Comments

  • Kant's Notions of Space and Time
    Sorry I didn't make my point clear. I mean that every property of representation(including spatial and temporal) which we attribute to things are properties that we represent them as having, not properties that they have. Not that the spatial and temporal property can apply to other properties. It is generalization for Kant's idealism, which is called by some philosophers representation idealism.

    Can't "what" the entity is, its nature, its meaning, be considered a non-spatial and non-temporal authoctinous property of the entity?charles ferraro

    And this is exactly thing-in-itself in Kant, which have no spatial, temporal and other properties, or at least we human can not get knowledge of.
  • Kant's Notions of Space and Time
    Generally speaking, for Kant the temporal and spatial properties which we attribute to things are properties that we represent them as having, not properties that they have. The doctrine extends to every property. We human are equipped with the Forms that organize the objects in our experience/representation temporally and spatially.
    However, it is controversial whether Kant treats space and time identically, concerning the property of representation itself. Kant explicits that space-order of representations is a property that the mind merely represents representations as having, not one that they actually have. However, representations appear to have temporal position and order themselves. Thus many reading of Kant has argued that Kant concedes to reality of the temporal property of representations — while temporal property of the objects in representations is given by human's mind, the representations/experience itself have metaphysically real temporal property.
    The debate is reviewed by Andrew Brook in his Kant and Time-order Idealism. It's a good essay.
  • What is the Nature of Intuition? How reliable is it?
    Ratiocination is the intellectual operation which consists of composition or synthesis, and decomposition or analysis. It is the operation of the discursive mind which puts things together and pulls things apart. All formal systems of reasoning and logic are meant as aids to ratiocination, and in our world today ratiocination is by far the dominant intellectual act. It is so dominant that when folks like BonJour reference intellection ('intuition') our culture tends to balk!Leontiskos

    I appreciate your dichotomy. But after all what exactly is intellection, after removing all inference reasoning (inductive,deductive,abductive)? It seems to me nothing left but definition of notion and reference of object. e.g
    Bachelor is unmarried.
    This is a table. (poiting at the table)
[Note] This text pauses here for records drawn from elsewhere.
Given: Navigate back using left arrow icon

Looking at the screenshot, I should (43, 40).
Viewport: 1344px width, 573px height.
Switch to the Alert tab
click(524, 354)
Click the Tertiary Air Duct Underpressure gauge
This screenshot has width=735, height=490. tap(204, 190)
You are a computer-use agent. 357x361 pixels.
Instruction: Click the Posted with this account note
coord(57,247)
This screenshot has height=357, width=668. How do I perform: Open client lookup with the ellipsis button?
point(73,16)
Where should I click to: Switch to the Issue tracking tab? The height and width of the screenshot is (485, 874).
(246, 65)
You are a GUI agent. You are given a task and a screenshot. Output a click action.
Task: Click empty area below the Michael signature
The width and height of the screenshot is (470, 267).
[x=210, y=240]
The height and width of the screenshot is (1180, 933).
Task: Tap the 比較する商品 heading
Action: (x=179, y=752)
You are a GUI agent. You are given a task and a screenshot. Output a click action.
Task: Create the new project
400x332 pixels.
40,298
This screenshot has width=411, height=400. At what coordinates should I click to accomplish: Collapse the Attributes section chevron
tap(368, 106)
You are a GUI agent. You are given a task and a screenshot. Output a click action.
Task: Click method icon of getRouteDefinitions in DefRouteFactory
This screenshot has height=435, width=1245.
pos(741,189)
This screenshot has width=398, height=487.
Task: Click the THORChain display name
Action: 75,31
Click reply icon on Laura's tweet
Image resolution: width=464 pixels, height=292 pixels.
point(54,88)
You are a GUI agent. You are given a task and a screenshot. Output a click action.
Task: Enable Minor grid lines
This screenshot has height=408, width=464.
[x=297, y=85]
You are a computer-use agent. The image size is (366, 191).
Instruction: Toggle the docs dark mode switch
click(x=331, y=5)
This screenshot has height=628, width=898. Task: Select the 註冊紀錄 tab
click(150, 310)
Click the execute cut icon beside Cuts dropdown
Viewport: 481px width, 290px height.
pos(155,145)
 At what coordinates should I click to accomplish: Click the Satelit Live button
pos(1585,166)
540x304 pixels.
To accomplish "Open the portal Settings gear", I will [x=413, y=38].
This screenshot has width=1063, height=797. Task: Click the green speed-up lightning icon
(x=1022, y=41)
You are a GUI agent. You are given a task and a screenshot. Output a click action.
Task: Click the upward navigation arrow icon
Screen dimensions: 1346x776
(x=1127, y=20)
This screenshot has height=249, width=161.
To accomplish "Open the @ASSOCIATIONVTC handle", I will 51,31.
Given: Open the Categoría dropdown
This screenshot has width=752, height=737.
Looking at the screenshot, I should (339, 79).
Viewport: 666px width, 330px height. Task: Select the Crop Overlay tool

    In other word, intellection is some sentence that I understand immediate when I get the meaning of each composition of them —— meaning of 'bachelor', 'unmarried' 'table'. In your terminology 'presupposed term and concept'.
    I am skeptical this notion would be what BouJour and other foundamentalists (for example George Bealer) propose as a foundation for knowledge(take it as justified beliefs). For one thing, the truthness of such propositions seems too trivial to be a souce of evidence. The proposition 'bachelor is married .' despite its trueness takes me to no further belief. Additionally, it is true that the fact that even such proposition can be fallible does not follow that it cannot be the source of justification, but it obviously does not grant any positive epistomolocial status, right? So maybe in case ratiocination is available it should be prefered and we should be more careful when intellection is applied.

    Anyway thanks again for your explaining the notions of ratiocination and intellection. And I am quite curious the history of these notions in philosophical discourse, since I have rarely encountered them in readings. Have a good day!
  • What is the Nature of Intuition? How reliable is it?
    Intuition does not provide justification, it identifies knowledge that needs to be justified, brings it to our attention. If it's something not important, not much justification is needed. As I've noted in previous posts, reason does not generate ideas, it tests them.T Clark

    Thank you! It is insightful to consider it as a pinpoint to the knowledge you need.
  • What is the Nature of Intuition? How reliable is it?

    “In any case, I'm with Bonjour. I take it that he's arguing for a rationalist view which accepts that there are necessary truths.”

    I am with the rationalists too. I feel cynical standing on the relativism side. But building the foundation of justification on intuition, which as discussed by Darkneos,Philosophim and other users is derived from knowledge, seems question-begging.
    That is the reason why I thought the notion of intuition should be elaborated, mainly in epistemology discussion.